Task data below:
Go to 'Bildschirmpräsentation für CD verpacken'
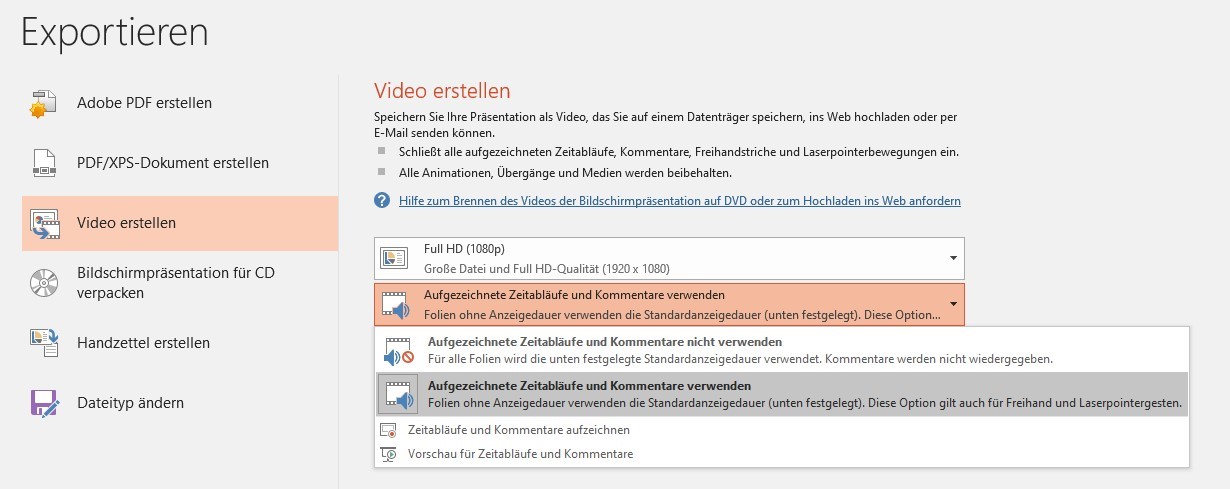 pyautogui.click(x=175, y=283)
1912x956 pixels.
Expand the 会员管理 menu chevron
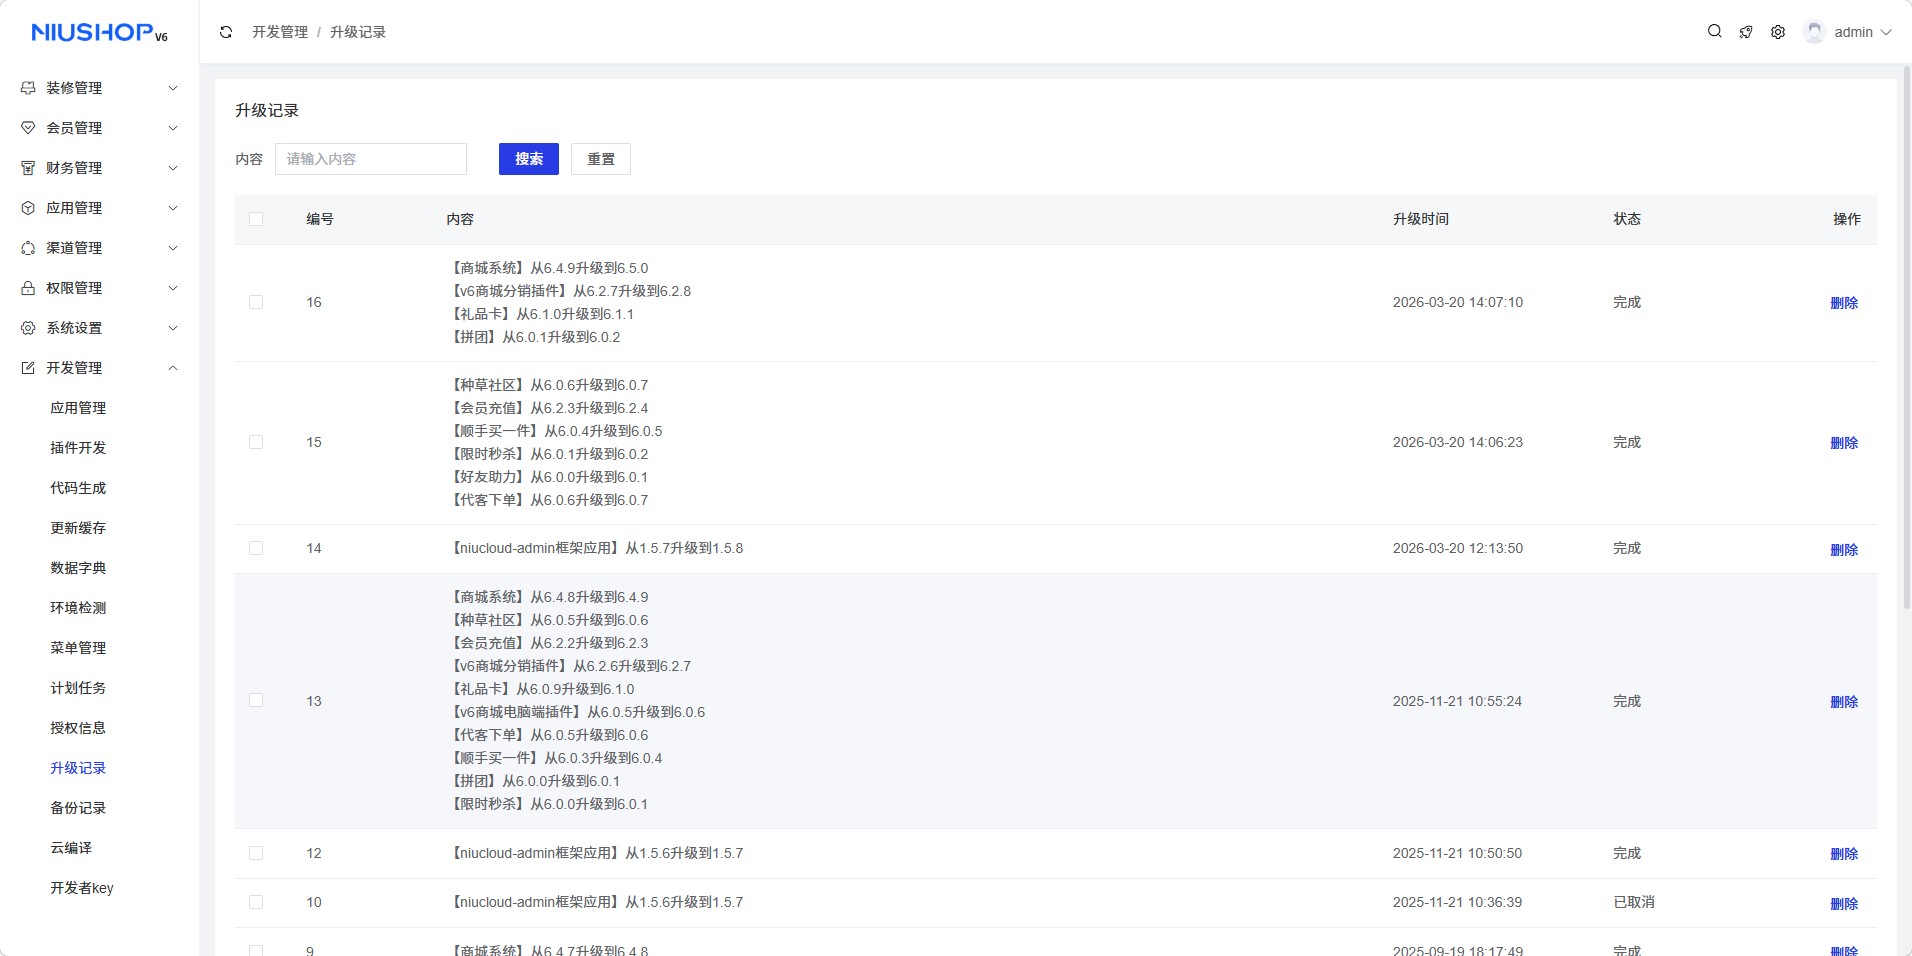pyautogui.click(x=173, y=128)
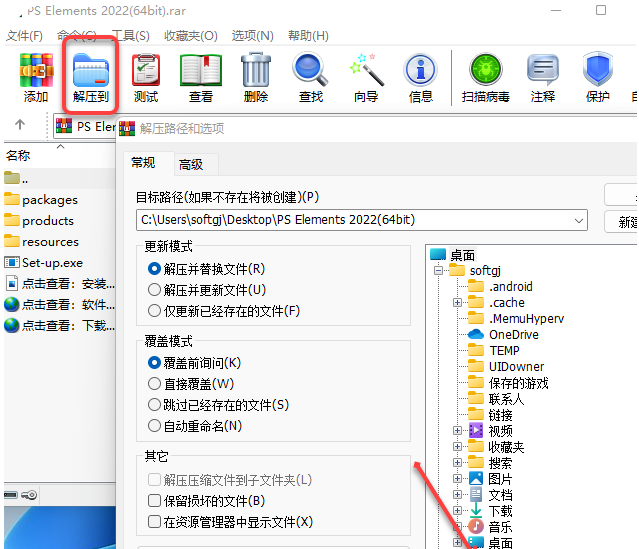Select 解压并更新文件(U) radio button
639x549 pixels.
155,290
End of Task data.
- [Exercise goal]: Keep the pictures out and print all the records exactly as they are.

- [Solution to the problem]:
Go to 'Bildschirmpräsentation für CD verpacken'
 pyautogui.click(x=175, y=283)
1912x956 pixels.
Expand the 会员管理 menu chevron
pyautogui.click(x=173, y=128)
Select 解压并更新文件(U) radio button
639x549 pixels.
155,290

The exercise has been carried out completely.